**Instructions for the task**
Scan the records below. Report the number of lines containing the word "target", and nothing more.
Content starts
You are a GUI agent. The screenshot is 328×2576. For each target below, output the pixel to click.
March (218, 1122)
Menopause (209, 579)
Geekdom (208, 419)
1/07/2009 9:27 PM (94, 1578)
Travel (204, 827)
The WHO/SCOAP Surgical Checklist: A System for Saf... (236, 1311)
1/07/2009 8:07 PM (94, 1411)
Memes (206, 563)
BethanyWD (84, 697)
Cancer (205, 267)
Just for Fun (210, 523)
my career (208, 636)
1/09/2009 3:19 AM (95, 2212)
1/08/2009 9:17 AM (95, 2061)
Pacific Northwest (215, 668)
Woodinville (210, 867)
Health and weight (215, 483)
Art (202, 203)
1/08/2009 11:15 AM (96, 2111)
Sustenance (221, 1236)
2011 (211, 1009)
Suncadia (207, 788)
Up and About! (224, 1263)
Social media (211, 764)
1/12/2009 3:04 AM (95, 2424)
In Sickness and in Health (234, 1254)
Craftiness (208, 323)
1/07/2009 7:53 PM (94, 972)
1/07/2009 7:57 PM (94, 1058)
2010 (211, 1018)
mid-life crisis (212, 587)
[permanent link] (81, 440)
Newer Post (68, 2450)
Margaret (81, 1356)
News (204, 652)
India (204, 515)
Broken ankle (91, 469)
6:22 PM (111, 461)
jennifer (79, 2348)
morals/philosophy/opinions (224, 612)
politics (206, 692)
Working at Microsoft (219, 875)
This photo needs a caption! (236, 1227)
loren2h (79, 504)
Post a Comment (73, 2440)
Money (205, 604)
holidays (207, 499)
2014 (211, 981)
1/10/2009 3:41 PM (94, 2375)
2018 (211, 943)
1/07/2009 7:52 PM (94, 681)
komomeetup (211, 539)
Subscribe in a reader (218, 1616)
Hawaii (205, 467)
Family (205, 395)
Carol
Content ends
Content starts
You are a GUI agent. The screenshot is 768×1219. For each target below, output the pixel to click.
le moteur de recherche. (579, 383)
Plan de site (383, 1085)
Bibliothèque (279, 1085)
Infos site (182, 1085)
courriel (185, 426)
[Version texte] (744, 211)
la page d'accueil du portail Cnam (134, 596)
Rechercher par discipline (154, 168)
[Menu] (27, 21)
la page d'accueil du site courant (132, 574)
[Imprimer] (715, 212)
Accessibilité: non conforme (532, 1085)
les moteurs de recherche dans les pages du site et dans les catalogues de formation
Content ends
**Result of the exercise**
2